Question 2 Multiple Choice
Nozick describes rights as 'side-constraints.' What does this mean, and how does it differ from treating rights as values to be maximized?
ASide-constraints means rights are secondary considerations that yield when welfare stakes are high enough
BSide-constraints means rights define boundaries on permissible action that must be respected regardless of how good the consequences of violating them would be
CSide-constraints means rights are constraints on government action only, not on individuals
DSide-constraints means rights have diminishing weight as the number of rights-violations prevented by the infringement increases
Nozick's side-constraint view holds that rights are not goals to be optimized (a utilitarian might try to 'minimize rights violations' as one variable in a calculation) but rather boundaries that define the space within which action must occur. You do not weigh a rights violation against the good it produces and choose whichever is larger. Rights are categorical constraints: they must be respected. Violating one person's rights to prevent several others from being violated is prohibited because rights-talk is not aggregable in that way.
Question 3 True / False
Rights-based ethics holds that individual rights cannot be overridden simply because overriding them would produce better outcomes for more people.
TTrue
FFalse
Answer: True
This is the defining commitment of rights-based ethics that distinguishes it from consequentialism. Rights function as trumps or side-constraints against aggregate welfare calculations. The individual's rights must be respected even when, by the numbers, violation would improve overall outcomes. This is why the forced organ redistribution case is such a clear test: a utilitarian calculation might favor it, but a rights theorist must reject it because the healthy person's rights are violated regardless of how many people benefit.
Question 4 True / False
Rights-based ethical theories are committed to the view that most rights are absolute and cannot be overridden under any circumstances.
TTrue
FFalse
Answer: False
This is explicitly listed as a misconception. Most rights theories allow that rights can be overridden in extreme circumstances — self-defense, for example, may permit killing an aggressor despite their right not to be harmed. The claim is not that rights are absolute but that they set a high threshold that consequentialist calculation alone cannot meet. Threshold deontology formalizes this: rights can be overridden only when the stakes are catastrophically high, not merely when the aggregate benefit of violation is marginally positive.
Question 5 Short Answer
What does Nozick mean by rights as 'side-constraints,' and how does this differ from treating rights as values to be maximized?

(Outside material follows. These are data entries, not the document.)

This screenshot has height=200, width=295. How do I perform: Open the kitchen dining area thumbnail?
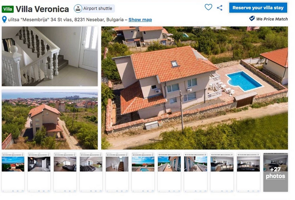point(222,164)
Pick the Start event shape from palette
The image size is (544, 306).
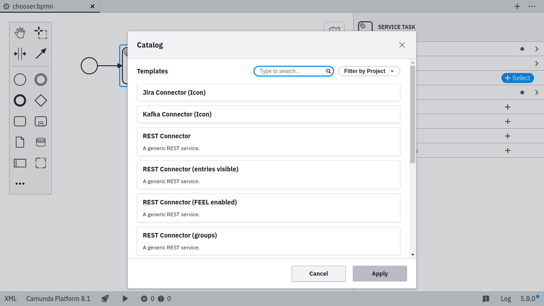tap(20, 79)
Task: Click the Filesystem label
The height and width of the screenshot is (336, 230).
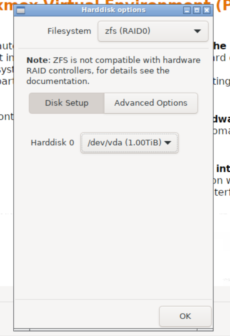Action: coord(69,31)
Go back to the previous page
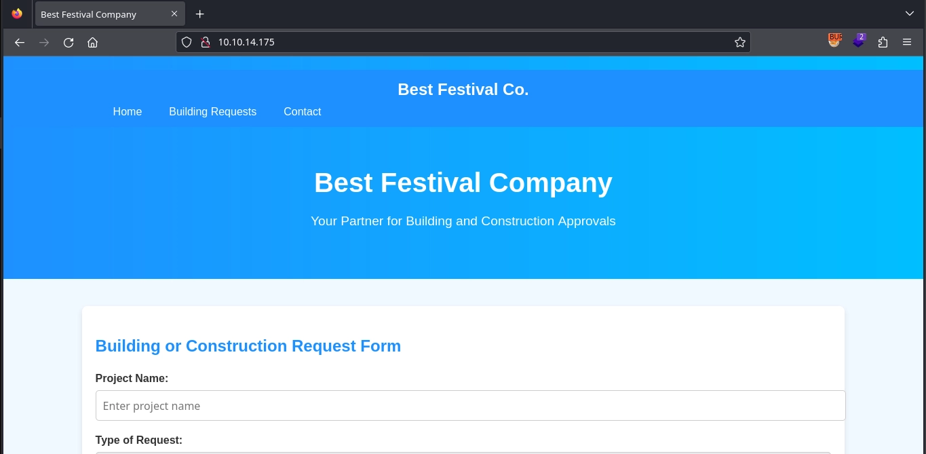926x454 pixels. [x=20, y=42]
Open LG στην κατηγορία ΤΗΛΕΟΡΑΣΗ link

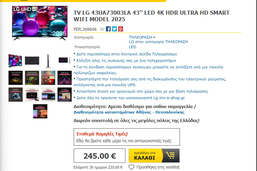click(x=158, y=42)
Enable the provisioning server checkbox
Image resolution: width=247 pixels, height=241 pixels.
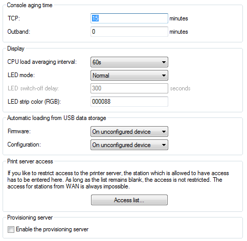(x=11, y=229)
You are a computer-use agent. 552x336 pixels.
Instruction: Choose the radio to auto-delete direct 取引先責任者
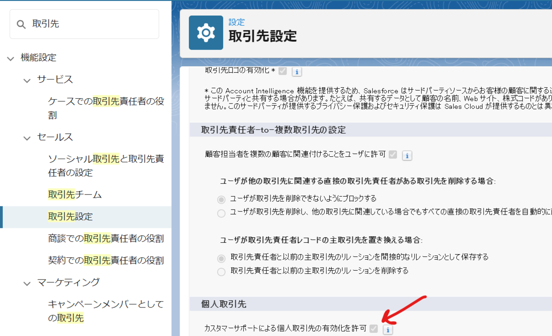click(221, 213)
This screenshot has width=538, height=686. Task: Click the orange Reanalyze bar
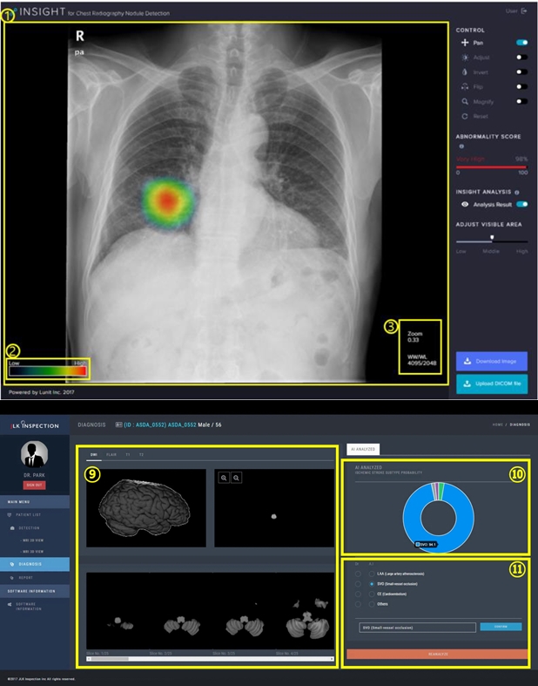(x=436, y=654)
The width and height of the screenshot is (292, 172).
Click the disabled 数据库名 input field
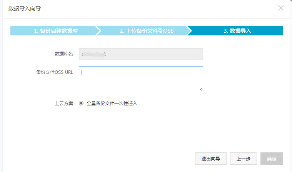154,54
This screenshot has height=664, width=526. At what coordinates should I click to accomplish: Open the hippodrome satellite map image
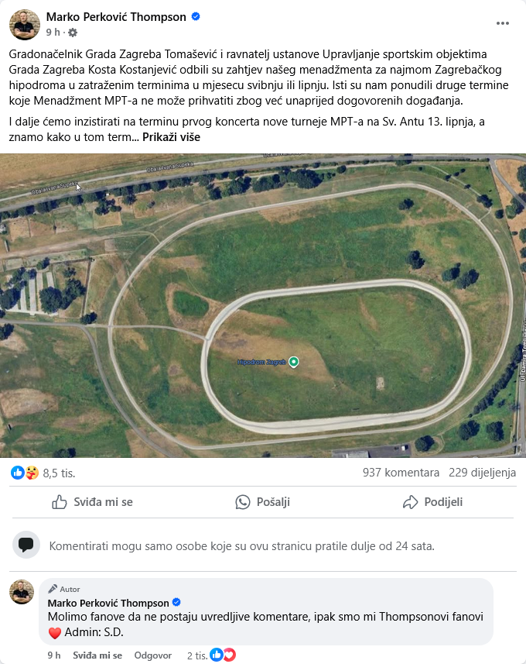point(263,305)
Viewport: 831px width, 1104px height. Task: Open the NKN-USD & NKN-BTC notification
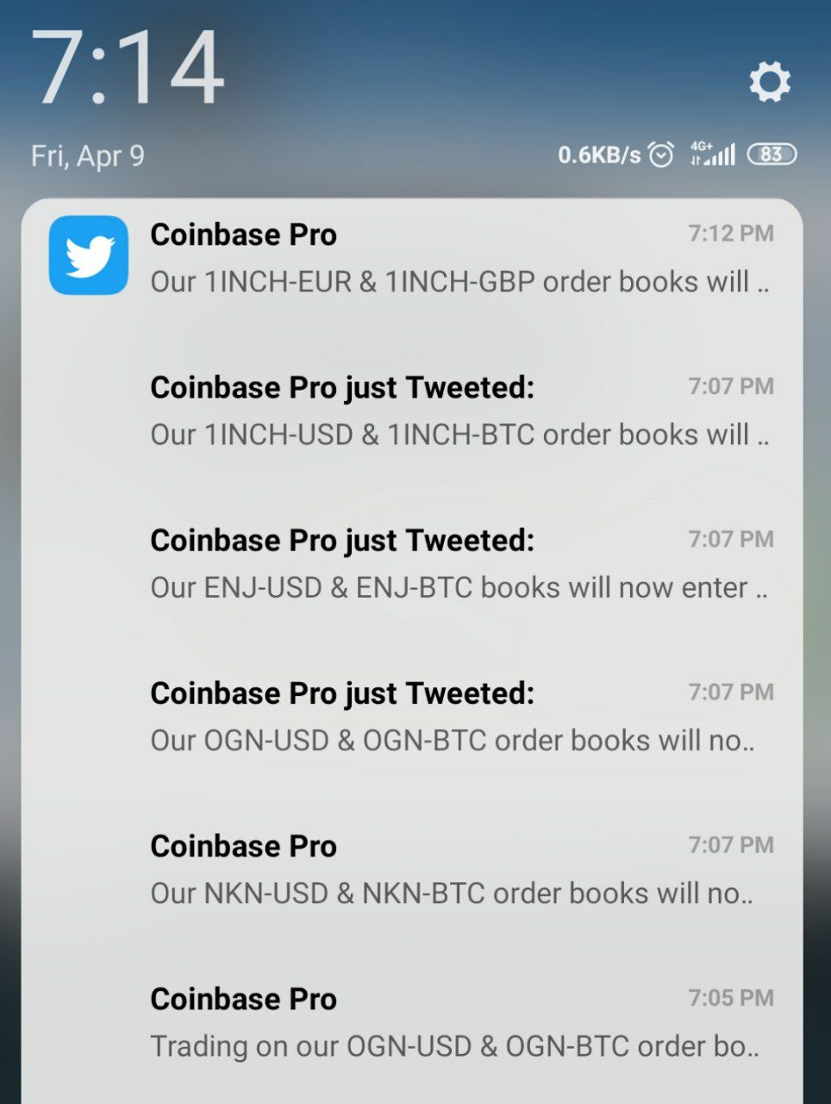click(412, 869)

Think about your answer, then reveal below.
Model answer: Nozick's side-constraint view holds that rights are not items in a welfare function to be maximized or minimized — they are constraints on action that define what agents may and may not do. A utilitarian might frame the goal as 'minimize total rights violations,' which could license violating one person's rights to prevent five violations elsewhere. Nozick rejects this: rights define the boundary of permissible action and cannot be crossed regardless of the aggregate calculus. Each person's rights must be respected because each person is a separate individual, not a vessel for aggregate welfare. The difference is between rights as a constraint on the space of permissible options versus rights as one consideration to be weighed against outcomes.
The side-constraint view captures the intuition that there is something categorically different about being wronged — having your rights violated — versus merely being worse off. A mugger who steals your wallet to donate the proceeds to charity has violated your rights even though the outcome might be good overall. Rights-talk is not welfare-talk: it concerns what others may do to you, not what outcome results. This is why Nozick's view is resistant to the utilitarian aggregation strategy.